Hany Armanious, Sphinx 2, 2009.
“By 1992, Egypt-born Australian artist Hany Armanious had exhibited his work in five solo independent or commercial gallery and two influential institutional exhibitions —the 1991 Australian Perspecta and the 1992-93 Biennale of Sydney: The Boundary Rider. By the end of 1993 his work had been included in many more exhibitions including the Venice Biennale’s 1993 Aperto exhibition. In his review of Armanious’ 1992 exhibition at Sydney’s Julie Green Gallery, Jeff Gibson made note of the decrepit (“scungy”) aesthetic at play in Armanious’ work: “The objects (ready-mades), artworks (drawings, paintings, and sculptures), and assemblages crammed into this exhibition are mostly composed of used and abused materials—‘crippled’ armchairs, discarded appliances, packaging, plastic utensils, and so on.”
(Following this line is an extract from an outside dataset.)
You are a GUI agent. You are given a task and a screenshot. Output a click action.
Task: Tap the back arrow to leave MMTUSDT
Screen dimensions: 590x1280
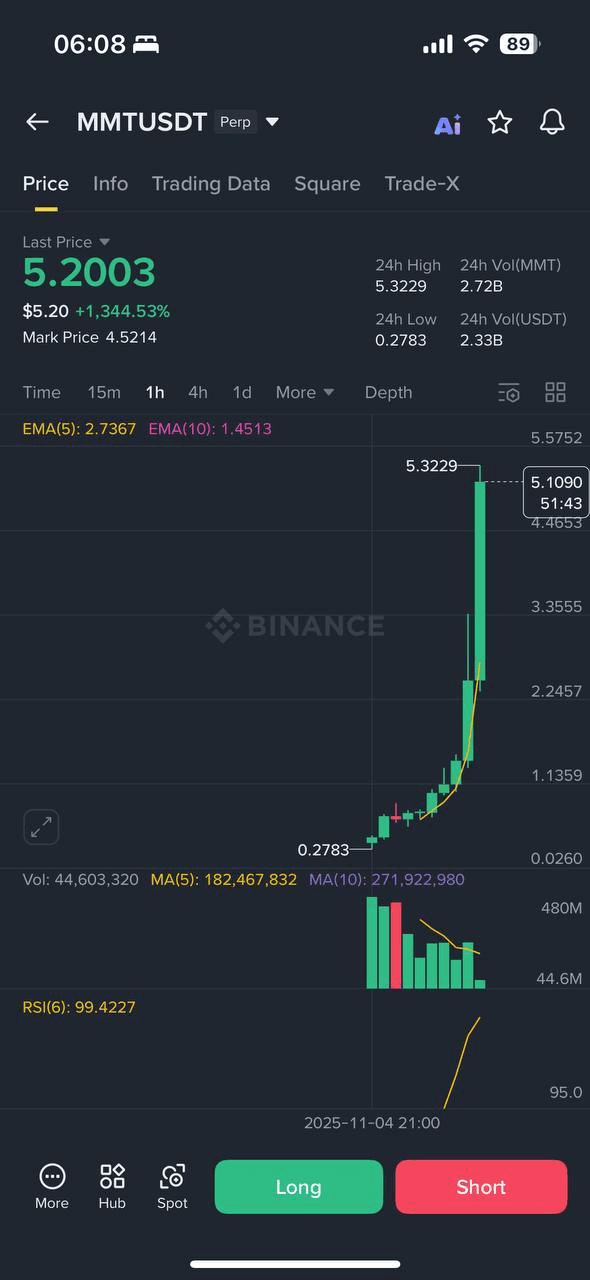37,122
“Gibson also evoked the works’ commentary on consumer waste, but it was the humorist in Armanious that stood out: “Were it not for the extremely endearing and perverse humour that this exhibition exudes, we might not wish to further pursue such an obvious challenge to connoisseurship.” Later, Gibson referred to Armanious’ “comic-artistic terrorism”. Armanious’ early works resonated with conceptual import, flirted with transcendentalist themes, and showed an unusual sensitivity to degraded materials; however Gibson’s review of Armanious’ work made no reference to the abject or to grunge.
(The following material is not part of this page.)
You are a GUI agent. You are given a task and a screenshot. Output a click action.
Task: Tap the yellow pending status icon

“The oddly comic aspect of Armanious’ work, along with emerging artist Kathy Temin and some other Australian artists who had already established careers, was explored in the exhibition Wit’s End, curated by Kay Campbell and shown at Sydney’s fledgling Museum of Contemporary Art from February to May 1993. […] Kay Campbell explained in the book accompanying the exhibition: “[The artists] contest the modern view of the world in a way which is intrinsically comic by at once acknowledging and opposing the banality, futility, and misery of life [thus they] create a disjuncture of meaning, liberating stereotypical cultural idioms and subverting codes of understanding.” Of Armanious’ work in the exhibition Campbell said: “Works are not regarded as individual self-contained entities, they interrelate in multi-layered and witty relationships linked to the physical and contextual space in which they are exhibited.”